The story appears to be set in the 1950s or 60s. The narrator, a teen, meets a young man; during sex in the woods, he asks about the green ribbon she wears. Eventually they marry and have a child, and he keeps bothering her about the ribbon. The narrator takes a women’s art class, raises their son, sends him to college, and her husband keeps asking about the ribbon. And then–
One of the most notable parts is the narrator’s attraction to another woman, whom she meets in women’s art class that she takes to get out of the house after her child goes to school. Bisexual spotted! I love that her bisexuality isn’t the point of the story or, worse, an element of horror.**
The choice of title (“The Husband Stitch”) refers to the practice of adding “an extra stitch” during the repair of tearing during vaginal birth to improve tightness, because women’s (and AFAB) sexuality is always framed in terms of men’s pleasure, which is just as gross as it is socially normalized. Using that as the title, rather than “The Girl with the Green Ribbon,” reframes the story as one about gender roles instead than just a retelling. Ultimately, the narrator’s husband’s need to possess her–and the concept of women as possessions–is the real horror, not what is under the ribbon.
Read it here or listen to it here:
Podcastle: Read | Listen (read by Gabrielle de Cuir)
Granta Magazine: Read | Listen (read by Rosalind Porter)
Rated R for detailed descriptions of sex. Contains men who fetishize women: scary story edition, sex in the woods, emotional abuse, that moment you realize your partner is using you because he just can’t let it go, suburbia.
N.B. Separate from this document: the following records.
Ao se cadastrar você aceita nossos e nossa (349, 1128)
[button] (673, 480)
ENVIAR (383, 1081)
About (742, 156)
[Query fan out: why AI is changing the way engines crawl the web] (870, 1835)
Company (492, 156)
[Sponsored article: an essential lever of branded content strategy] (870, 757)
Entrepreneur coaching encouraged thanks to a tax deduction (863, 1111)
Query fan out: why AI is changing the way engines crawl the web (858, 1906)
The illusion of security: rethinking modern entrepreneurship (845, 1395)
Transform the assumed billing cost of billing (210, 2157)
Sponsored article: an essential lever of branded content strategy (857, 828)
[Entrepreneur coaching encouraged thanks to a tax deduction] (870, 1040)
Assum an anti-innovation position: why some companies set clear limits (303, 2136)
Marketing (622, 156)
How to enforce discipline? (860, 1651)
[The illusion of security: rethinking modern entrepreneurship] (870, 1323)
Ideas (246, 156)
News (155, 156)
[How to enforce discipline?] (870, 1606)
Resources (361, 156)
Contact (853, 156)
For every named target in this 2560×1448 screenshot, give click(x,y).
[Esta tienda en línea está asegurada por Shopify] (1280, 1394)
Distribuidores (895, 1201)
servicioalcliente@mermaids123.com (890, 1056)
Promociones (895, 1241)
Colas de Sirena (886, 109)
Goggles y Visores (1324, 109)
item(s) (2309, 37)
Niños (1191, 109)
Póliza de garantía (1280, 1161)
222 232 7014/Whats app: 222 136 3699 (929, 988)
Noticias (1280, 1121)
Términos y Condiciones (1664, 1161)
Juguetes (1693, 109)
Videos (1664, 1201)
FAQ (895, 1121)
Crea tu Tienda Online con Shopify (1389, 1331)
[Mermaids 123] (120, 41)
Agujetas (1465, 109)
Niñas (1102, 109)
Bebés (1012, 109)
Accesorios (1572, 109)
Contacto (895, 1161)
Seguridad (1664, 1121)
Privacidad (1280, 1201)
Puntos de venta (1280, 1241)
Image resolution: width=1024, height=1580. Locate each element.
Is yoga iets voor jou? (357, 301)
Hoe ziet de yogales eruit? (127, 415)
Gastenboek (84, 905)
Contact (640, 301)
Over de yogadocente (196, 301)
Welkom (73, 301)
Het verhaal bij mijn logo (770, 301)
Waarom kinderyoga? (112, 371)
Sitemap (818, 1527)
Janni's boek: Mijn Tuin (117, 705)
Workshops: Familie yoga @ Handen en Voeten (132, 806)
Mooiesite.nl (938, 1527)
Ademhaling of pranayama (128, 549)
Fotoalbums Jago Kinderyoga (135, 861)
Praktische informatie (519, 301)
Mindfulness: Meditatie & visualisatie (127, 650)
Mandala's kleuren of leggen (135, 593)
*Yes, it was part of Artemis Rising and written by a woman, but that doesn’t make it feminist, especially if wasp-man rape is just going to come out of nowhere, AGAIN, FOR NO REASON.
**Side note: realizing you’re queer is completely natural; the real monster is the way society (well, societies) has treated sexual diversity as a sickness. That is, monsters get queer-coded (more on this in a later post) by cisgender straight people and the social systems that supports them; yet suppressing and oppressing others should be the real monster.